12 Marzo 2018

Presunzione imponibilità capitali esteri: ribadita l’irretroattività

di Angelo Ginex
Scarica in PDF

La pretesa natura procedimentale della norma contenuta nell’articolo 12, comma 2, D.L. 78/2009 che pone, in favore dell’Amministrazione finanziaria, una più favorevole presunzione legale relativa rispetto al quadro normativo previgente, oltre a porsi in contrasto con il tradizionale criterio della sedes materiae, che vede abitualmente le norme in tema di presunzioni collocate nel codice civile e dunque di diritto sostanziale e non già nel codice di rito, porrebbe il contribuente, che sulla base del quadro normativo previgente non avrebbe avuto interesse alla conservazione di un certo tipo di documentazione, in condizione di sfavore, pregiudicandone l’effettivo espletamento del diritto di difesa, in contrasto con i principi di cui agli articoli 3 e 24 Cost.. È questo il principio affermato dalla Corte di Cassazione, con sentenza 2 febbraio 2018, n. 2662, conformemente al recente orientamento della giurisprudenza di legittimità.

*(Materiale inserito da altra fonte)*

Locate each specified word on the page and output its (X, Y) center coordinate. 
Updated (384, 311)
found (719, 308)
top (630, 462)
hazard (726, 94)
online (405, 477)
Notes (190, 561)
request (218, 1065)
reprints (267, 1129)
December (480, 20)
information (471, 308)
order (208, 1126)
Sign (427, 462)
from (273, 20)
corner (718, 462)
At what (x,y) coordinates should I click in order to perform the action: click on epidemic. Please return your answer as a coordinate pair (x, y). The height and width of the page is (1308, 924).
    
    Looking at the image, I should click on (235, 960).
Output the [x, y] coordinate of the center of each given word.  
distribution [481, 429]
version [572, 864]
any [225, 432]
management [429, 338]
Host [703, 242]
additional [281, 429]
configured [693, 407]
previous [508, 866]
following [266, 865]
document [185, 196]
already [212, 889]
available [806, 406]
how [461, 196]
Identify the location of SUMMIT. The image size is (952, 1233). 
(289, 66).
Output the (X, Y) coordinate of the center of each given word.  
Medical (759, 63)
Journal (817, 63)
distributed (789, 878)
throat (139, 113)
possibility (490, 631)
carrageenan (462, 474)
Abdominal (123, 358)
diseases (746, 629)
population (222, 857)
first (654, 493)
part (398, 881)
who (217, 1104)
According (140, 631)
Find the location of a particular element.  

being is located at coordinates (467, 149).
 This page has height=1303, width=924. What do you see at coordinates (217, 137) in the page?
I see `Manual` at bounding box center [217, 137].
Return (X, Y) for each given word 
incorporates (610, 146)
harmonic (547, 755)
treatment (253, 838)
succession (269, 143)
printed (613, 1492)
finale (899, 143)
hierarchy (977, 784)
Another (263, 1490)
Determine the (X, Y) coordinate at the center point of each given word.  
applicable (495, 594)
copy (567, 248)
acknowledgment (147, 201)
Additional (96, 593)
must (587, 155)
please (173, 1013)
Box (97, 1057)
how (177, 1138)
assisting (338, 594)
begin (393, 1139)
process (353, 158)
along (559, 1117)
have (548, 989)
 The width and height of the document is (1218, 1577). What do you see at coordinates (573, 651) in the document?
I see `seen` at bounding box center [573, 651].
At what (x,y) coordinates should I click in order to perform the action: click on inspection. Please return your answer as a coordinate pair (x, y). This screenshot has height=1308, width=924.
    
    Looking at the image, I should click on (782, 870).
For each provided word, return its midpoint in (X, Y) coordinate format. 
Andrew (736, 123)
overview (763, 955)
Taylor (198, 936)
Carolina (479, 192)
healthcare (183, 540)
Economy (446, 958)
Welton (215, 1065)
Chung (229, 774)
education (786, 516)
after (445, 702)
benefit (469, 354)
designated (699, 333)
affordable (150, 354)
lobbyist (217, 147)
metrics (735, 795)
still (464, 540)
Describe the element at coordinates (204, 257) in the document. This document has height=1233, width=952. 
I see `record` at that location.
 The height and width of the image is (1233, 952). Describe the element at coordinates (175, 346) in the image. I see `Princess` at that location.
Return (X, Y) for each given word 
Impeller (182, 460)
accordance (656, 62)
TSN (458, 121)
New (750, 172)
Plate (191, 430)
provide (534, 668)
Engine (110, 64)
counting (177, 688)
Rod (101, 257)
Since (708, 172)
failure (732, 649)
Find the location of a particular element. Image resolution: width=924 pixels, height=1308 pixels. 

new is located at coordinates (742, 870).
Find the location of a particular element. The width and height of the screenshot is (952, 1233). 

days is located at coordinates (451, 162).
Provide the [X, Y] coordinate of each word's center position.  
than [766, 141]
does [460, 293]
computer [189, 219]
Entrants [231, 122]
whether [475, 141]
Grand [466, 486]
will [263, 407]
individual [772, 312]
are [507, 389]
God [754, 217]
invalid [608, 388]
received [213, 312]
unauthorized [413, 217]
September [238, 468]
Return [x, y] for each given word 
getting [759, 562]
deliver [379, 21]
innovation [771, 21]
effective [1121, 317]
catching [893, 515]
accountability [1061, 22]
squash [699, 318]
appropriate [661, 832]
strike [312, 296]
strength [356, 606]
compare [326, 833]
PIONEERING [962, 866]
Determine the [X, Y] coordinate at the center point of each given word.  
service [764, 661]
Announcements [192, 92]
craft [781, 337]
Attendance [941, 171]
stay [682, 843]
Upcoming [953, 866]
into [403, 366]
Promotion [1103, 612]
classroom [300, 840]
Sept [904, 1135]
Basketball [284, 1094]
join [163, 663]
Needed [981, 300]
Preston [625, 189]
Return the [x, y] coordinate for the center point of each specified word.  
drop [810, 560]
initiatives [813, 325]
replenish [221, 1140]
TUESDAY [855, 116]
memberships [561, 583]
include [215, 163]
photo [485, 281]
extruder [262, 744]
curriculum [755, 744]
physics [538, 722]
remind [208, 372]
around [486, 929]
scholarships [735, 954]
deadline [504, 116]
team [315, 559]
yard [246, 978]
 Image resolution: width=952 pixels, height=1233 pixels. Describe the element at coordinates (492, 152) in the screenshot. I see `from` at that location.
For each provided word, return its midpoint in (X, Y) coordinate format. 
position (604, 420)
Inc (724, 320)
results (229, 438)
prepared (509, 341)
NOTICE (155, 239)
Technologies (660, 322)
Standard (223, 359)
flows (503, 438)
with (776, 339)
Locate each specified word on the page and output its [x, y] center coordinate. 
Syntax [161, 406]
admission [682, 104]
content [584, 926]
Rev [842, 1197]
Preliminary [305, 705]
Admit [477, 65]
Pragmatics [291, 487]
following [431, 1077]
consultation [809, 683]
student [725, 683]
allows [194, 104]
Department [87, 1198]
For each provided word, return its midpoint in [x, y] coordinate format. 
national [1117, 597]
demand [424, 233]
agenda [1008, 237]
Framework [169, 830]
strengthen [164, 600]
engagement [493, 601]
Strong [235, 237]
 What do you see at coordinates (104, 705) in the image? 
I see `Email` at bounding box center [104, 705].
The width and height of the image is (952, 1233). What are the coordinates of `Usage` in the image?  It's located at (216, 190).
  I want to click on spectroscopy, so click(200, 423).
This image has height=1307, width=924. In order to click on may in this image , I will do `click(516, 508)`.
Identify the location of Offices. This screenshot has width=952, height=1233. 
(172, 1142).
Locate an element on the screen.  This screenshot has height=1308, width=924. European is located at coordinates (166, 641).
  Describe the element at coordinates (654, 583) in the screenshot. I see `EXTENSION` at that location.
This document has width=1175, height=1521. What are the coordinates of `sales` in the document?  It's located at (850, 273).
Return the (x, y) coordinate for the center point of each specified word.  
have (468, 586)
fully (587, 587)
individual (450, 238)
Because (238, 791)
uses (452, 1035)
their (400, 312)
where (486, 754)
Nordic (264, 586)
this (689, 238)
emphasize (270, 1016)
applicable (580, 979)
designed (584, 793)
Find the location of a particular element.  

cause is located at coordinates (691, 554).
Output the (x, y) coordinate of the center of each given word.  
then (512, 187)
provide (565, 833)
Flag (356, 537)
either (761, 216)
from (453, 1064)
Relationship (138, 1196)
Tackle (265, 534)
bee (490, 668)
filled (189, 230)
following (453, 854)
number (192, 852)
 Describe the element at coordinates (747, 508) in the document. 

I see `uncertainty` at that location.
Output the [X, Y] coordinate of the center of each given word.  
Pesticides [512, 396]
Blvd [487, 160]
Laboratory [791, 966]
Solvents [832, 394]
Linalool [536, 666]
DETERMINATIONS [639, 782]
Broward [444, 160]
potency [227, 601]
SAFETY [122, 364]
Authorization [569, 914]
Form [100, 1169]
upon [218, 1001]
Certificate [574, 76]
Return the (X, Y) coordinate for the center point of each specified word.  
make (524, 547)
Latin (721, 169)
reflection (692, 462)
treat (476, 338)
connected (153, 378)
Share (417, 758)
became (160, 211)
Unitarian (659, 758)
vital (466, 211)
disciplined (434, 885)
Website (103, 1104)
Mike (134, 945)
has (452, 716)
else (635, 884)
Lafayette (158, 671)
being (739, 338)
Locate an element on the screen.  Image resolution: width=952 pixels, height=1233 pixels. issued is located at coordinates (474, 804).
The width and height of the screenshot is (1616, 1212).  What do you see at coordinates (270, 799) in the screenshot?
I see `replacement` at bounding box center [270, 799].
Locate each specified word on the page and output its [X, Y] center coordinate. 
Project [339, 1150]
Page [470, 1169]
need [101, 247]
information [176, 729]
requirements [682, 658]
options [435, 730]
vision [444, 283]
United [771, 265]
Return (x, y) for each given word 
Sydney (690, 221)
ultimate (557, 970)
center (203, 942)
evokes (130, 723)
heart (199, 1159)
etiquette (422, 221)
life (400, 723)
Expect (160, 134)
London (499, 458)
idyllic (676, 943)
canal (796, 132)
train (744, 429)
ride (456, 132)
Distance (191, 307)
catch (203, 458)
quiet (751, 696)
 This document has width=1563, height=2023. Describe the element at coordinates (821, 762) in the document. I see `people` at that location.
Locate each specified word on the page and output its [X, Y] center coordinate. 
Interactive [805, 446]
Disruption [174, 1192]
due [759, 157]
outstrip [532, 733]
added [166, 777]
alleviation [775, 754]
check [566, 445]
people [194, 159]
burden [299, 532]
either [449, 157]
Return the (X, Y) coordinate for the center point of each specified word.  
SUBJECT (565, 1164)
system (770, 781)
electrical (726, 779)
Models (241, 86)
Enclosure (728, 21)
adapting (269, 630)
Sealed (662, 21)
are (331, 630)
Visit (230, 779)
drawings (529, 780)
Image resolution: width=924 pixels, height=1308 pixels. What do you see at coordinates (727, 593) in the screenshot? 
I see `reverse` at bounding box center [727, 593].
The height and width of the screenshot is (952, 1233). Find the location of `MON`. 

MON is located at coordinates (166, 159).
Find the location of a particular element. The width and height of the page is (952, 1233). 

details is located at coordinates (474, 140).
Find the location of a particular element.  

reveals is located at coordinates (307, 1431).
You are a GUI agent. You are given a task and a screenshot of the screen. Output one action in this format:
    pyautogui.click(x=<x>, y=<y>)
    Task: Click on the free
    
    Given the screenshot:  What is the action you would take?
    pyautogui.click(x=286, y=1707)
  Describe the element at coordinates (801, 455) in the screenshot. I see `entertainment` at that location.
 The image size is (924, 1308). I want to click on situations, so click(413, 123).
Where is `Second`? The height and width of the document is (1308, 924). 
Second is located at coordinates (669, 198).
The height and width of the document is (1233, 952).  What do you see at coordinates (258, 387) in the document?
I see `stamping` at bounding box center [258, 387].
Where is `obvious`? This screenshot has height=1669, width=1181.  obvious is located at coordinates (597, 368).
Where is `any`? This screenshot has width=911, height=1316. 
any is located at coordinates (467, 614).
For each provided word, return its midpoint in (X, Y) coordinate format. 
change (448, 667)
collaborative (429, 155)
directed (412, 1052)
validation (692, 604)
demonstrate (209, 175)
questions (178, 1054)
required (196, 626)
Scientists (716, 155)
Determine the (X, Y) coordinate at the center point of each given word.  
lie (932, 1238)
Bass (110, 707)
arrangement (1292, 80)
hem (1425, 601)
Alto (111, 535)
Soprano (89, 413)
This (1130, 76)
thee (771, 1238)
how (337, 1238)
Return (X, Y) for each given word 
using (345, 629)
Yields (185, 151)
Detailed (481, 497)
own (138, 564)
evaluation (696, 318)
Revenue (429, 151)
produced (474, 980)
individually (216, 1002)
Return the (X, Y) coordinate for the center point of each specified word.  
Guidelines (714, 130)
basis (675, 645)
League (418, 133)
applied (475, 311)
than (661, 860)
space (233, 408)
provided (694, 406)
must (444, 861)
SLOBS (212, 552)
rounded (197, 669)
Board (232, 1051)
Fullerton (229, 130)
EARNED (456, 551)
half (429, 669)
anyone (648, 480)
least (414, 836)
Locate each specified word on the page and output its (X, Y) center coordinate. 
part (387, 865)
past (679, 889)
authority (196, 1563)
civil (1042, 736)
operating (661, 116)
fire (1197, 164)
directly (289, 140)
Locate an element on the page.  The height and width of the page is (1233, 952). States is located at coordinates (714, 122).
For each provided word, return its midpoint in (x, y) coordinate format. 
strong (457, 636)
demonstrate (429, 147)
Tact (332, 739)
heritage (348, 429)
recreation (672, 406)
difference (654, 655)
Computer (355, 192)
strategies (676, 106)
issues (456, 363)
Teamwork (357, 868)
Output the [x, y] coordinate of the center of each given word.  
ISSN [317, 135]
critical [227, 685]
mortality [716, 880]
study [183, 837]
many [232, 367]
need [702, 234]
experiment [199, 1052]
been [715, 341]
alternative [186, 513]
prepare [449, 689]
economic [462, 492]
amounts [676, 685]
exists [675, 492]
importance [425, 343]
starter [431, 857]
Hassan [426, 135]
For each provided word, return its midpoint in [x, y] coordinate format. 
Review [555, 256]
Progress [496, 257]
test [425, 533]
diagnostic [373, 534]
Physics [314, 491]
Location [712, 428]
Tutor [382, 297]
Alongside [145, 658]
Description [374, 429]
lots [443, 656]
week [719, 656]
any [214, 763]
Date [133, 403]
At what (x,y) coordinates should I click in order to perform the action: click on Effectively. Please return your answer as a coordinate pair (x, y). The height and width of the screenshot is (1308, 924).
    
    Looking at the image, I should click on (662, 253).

Per comprendere meglio la portata della decisione dei giudici di legittimità e le argomentazioni da essi addotte, si rammenta che, ai sensi dell’articolo 12 D.L. 78/2009, gli investimenti e le attività di natura finanziaria detenuti in Paradisi fiscali, in violazione della legislazione sul monitoraggio fiscale:

  • si presumono costituiti, salva la prova contraria, mediante redditi sottratti a tassazione;
  • risultano essere soggetti alle sanzioni in misura doppia rispetto a quelle previste in via ordinaria dall’articolo 1 D.Lgs. 471/1997 (non sono quindi dal 90 al 180 per cento dell’imposta evasa, ma dal 180 al 360 per cento, e lo stesso dicasi per le più elevate sanzioni da omessa dichiarazione);
  • soggiacciono a un raddoppio dei termini per la notifica degli atti impositivi, e ciò vale sia per l’accertamento fondato sulla presunzione di cui sopra sia per le sanzioni da omessa/irregolare compilazione del quadro RW.

L’Agenzia delle Entrate, al fine di promuovere e giustificare la tesi positiva circa la possibilità di una applicazione retroattiva della disposizione indicata, ha costantemente configurato la stessa, anche nel caso di specie, come norma procedimentale: per tale ragione, essa ricomprenderebbe i fatti riguardanti periodi d’imposta anche precedenti alla sua entrata in vigore e, quindi, anche annualità antecedenti al 2009.

Al contrario, la maggior parte della giurisprudenza di merito e il recente orientamento della Suprema Corte, ribadito nella pronuncia in rassegna, sostiene la tesi negativa, affermando tout court la natura sostanziale della norma in questione, alla luce sia della collocazione sistematica delle norme sulle presunzioni sia dell’integrazione di una violazione del diritto di difesa costituzionalmente tutelato.

D’altronde, se si seguisse la tesi dell’Agenzia delle Entrate, il contribuente si troverebbe nella spiacevole e difficile situazione di dover far fronte all’onere probatorio relativamente ad attività ed investimenti effettuati e detenuti prima dell’entrata in vigore della norma che ha preveduto la presunzione iuris tantum in esame: palese risulta la violazione del diritto di difesa del soggetto accertato, il quale potrebbe non aver più la possibilità di provare la provenienza dei redditi che si presumono frutto di evasione.

Per quanto concerne infine il regime sanzionatorio previsto per le omissioni nel quadro RW, la Corte di Cassazione, dopo aver rilevato che le sanzioni irrogate ex articolo 5 D.L. 167/1990 trovano applicazione a prescindere dall’accertamento di evasioni fiscali connesse alle attività finanziarie detenute all’estero e non dichiarate, in quanto autonomo obbligo dichiarativo posto da una norma già in vigore, ha cassato la sentenza impugnata, rinviando al giudice di appello, affinché verifichi, in ragione del principio del favor rei, l’applicabilità del trattamento sanzionatorio più favorevole, giusta la novella dell’articolo 5 citato.